We've seen a high number of ransomware in the past year, each with their own nuances, but with a common purpose: encrypt files and demand money from the victim. While many opt to not pay, some still decide to risk it and pay the cybercriminals to have their files decrypted.

Today, a new variant of the infamous crypto-malware has been discovered. Discovered by security researcher Michael Gillespie, 'Koolova' is a new in-development ransomware. Once a victim's system has been encrypted, it will display a ransom note claiming itself to be the nice version of the Jigsaw ransomware.

Koolova as 'Nice Jigsaw' | via Bleeping Computer

Why is it claiming to be that, you ask? Instead of demanding a large amount of money from victims, it will only ask the victim to read two articles regarding computer security and staying safe on the internet. One of these is Google's "Stay safe while browsing" blog post, while the other is Bleeping Computer's "Jigsaw Ransomware Decrypted: Will delete your files until you pay the Ransom."

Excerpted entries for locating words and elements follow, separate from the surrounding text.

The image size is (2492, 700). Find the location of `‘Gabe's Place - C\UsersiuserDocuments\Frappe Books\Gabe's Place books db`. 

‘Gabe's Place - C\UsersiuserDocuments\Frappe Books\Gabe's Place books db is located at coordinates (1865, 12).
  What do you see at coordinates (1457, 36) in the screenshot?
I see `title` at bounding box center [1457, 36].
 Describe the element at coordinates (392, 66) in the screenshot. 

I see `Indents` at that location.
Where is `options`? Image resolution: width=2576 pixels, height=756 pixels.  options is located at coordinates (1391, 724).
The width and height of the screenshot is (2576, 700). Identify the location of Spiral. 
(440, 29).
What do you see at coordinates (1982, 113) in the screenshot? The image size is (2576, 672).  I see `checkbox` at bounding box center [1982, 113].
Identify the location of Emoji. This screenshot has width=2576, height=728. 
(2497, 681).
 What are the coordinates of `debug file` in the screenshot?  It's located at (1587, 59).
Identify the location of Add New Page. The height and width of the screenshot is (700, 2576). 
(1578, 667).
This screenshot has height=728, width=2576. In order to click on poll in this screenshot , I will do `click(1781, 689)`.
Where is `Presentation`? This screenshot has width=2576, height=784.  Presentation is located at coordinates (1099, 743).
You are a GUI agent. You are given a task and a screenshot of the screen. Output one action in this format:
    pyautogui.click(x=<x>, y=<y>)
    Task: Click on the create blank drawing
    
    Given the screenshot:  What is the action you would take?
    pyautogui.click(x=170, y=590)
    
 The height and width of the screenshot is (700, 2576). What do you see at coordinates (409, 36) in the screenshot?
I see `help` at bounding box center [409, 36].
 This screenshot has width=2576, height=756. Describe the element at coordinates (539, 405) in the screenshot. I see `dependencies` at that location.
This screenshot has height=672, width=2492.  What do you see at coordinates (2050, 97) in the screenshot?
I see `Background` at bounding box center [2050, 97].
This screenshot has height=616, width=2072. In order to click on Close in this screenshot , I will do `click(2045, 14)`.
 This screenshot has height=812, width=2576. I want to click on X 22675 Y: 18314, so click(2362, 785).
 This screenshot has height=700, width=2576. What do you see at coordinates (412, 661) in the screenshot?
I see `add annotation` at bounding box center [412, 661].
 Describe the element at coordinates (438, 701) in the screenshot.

If they successfully read the provided material, only then they will be provided the decryption key. Don't take Koolova too lightly, however; if it sees that you are "too lazy" to read the articles, and the provided timer goes down to 0, it will delete all the affected files.

Once the victim has finished the two articles within the provided time, the ransomware will provide the decryption key. This will successfully unlock encrypted files, ultimately freeing the computer from the ransomware attack.

Back in June 2016, another "friendly" ransomware was discovered, called "EduCrypt." While it encrypted a user's files, it also provided the decryption key for free, telling victims to "not download random s*** on the internet" as a takeaway lesson from the experience.

While it is indeed interesting to see ransomware developers creating malware that "teach" victims a lesson, it always pays to be careful about what we do on the internet, and not have to learn things the hard way.